Lastly, we investigated whether IscUIM could assemble a [2Fe-2S] cluster. Fig 5C shows that after anaerobic Fe-S cluster reconstitution, IscUWT and IscUIM displayed similar UV-vis. spectra characteristic of [2Fe-2S] clusters, with absorption maxima at 320, 410 and 456 nm (Fig 5C) [4749]. However, the rate of Fe-S cluster formation differed between the two. Indeed the rate of Fe-S cluster formation was slowed down by approximately 2-fold when using the IscUIM mutant (Fig 5D). Altogether, these biochemical investigations revealed that the Ile-to-Met mutation specifically altered the efficiency of Fe-S cluster formation on IscUIM, with no major effect on the structure of IscUIM or its capacity to interact with its partners IscS and CyaY.

Evolution of CyaY and IscU in prokaryotes

CyaY contains a single domain of ~100 residues referred to as PF01491 in the Pfam database.

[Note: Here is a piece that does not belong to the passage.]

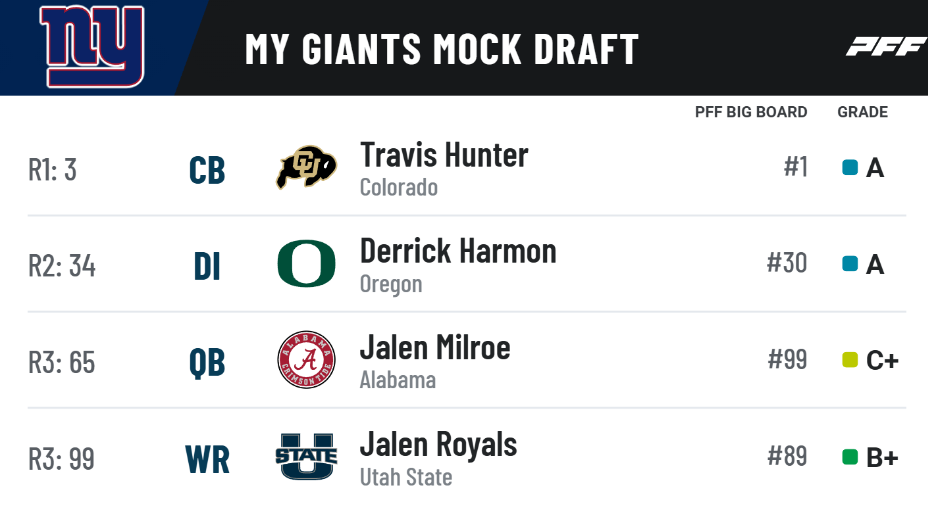Click the PFF logo in header

(885, 47)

By using this domain as a query, we detected 598 homologous proteins within 2742 complete prokaryotic genomes available in the local bank of complete genomes (2 March, 2014) (S1 Table).

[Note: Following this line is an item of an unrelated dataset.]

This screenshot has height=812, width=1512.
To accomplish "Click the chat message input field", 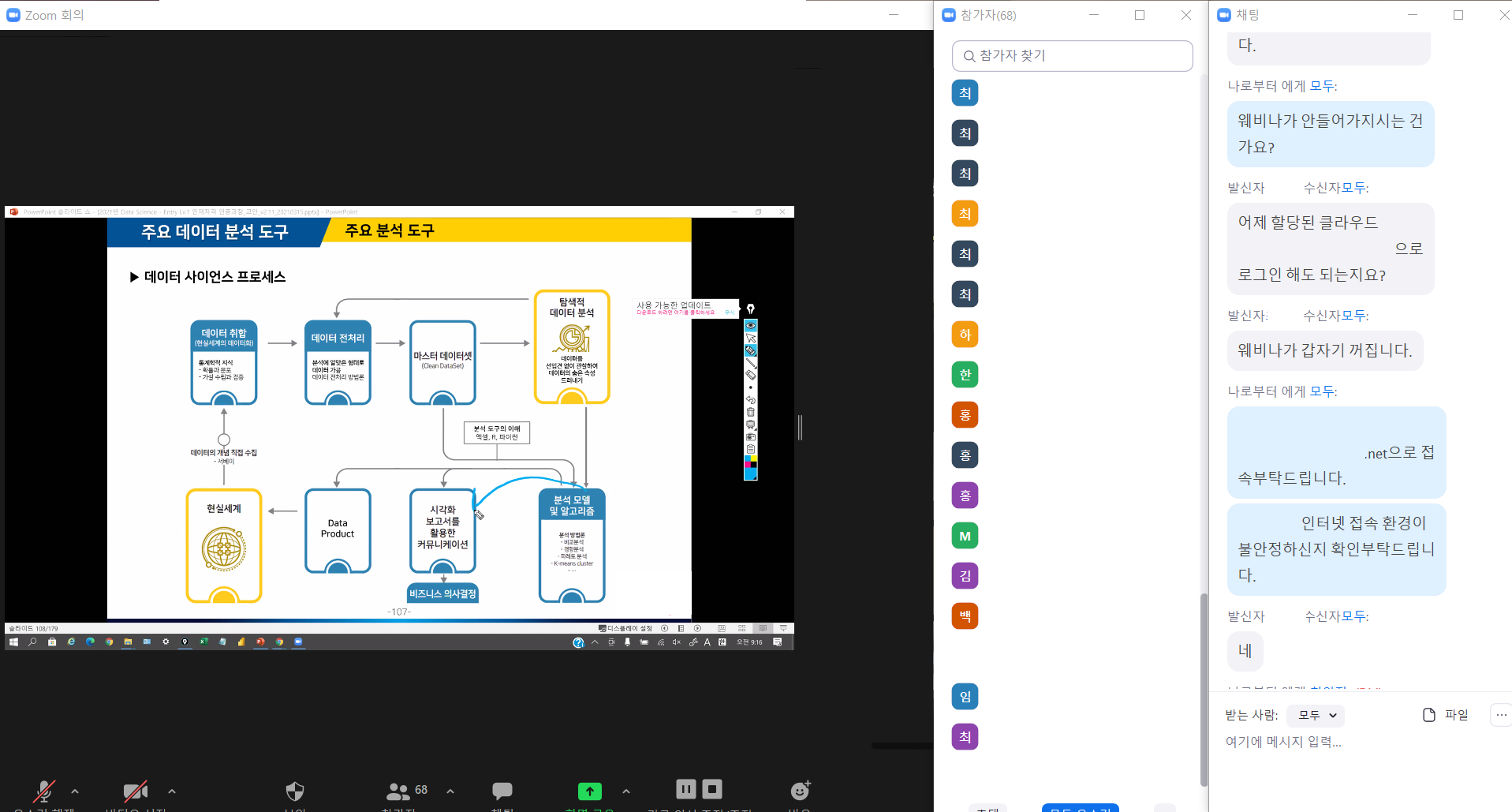I will tap(1341, 742).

Homologs of CyaY were found in Alpha-, Beta-, Gammaproteobacteria, Acidobacteria and Deltaproteobacteria species, and in one representative of Chlorobi phylum (Chloroherpeton thalassium ATCC 35110) (Fig 6). These data indicate that CyaY is not widely distributed among prokaryotes. The absence of a CyaY encoding gene in the ancestor of most bacterial phyla suggests that a CyaY encoding gene was absent in LBCA. The phylogenetic analysis of CyaY also showed that the representatives of Chlorobi and Acidobacteria phylum, which emerge within the Gammaproteobacteria, have probably acquired cyaY gene by HGT (dotted black arrows) (Figs 6 and S5). Altogether, these results suggest that the CyaY protein originated in the bacterial domain, likely in the common ancestor of the Proteobacteria with massive loss in Delta/Epsilonproteobacteria subdivision.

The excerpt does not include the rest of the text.